ことばくよう>さとうひさゑさんのレポート

コモンズフェスタ2009/2010「U35の実力」、モニターレポートシリーズ、今回は「4つの物語」と銘打ち、震災15年のことばを取り扱った企画「ことばくよう」のトレースからご参加いただいた、さとうひさゑ(ART PLAN MAZEMAZE)さんに寄せて頂きました。




「ことばくように参加して」 さとうひさゑ

 わたしは今回の催しに参加している間複雑な気持ちでした。
手紙を写したり、朗読したりしながら、わたしがこの言葉を供養するのに適切な人間なのだろうか、と。
手紙に書かれたことばと、その向こうにある人と、今ここにいる自分。
 また、ほかの参加者が読み上げる手紙の内容を聞いていると、より気持ちをどこに置いていいか分からなくなりました。
震災という起点から始まるそれぞれの経験、それぞれの気持ちそして1995年1月17日から現在までの時間…
わたしとは安易に共感できない距離がありました。

 最後に手紙を火にくべてると、初めて自分の感情らしきものが湧いてきました。悲しくて燃え尽きるまで見ていたいと思いました。

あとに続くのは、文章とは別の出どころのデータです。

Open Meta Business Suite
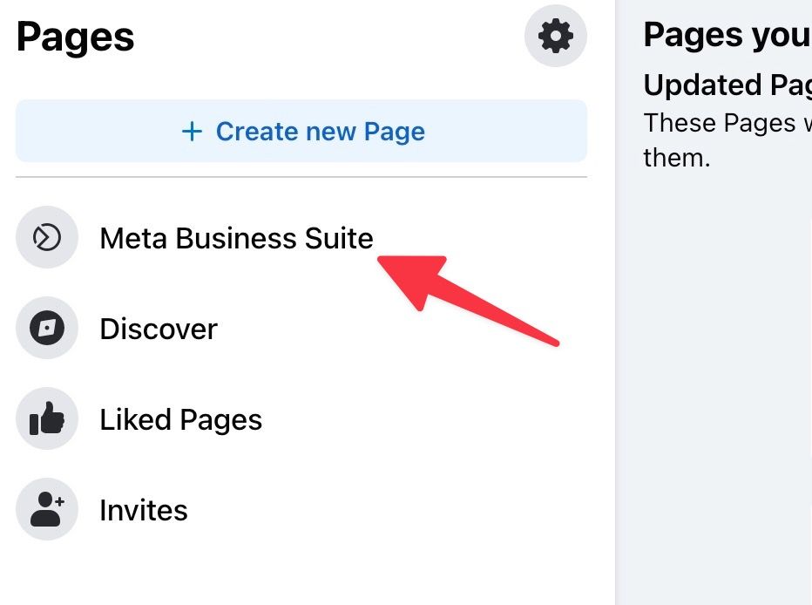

 途中進行役の岩淵さんが、今回の仕掛けについて「お葬式のときにお坊さんはどんな気持ちなんだろう」ということから発想した、とお話されました。
 数日たった今思い返すと、わたしが感じた「距離感」はそういう宗教者の気持ちなのではないかと感じてきました。
 「ことば」と「供養」の間をとりもつ触媒になる体験だったのだろうと思います。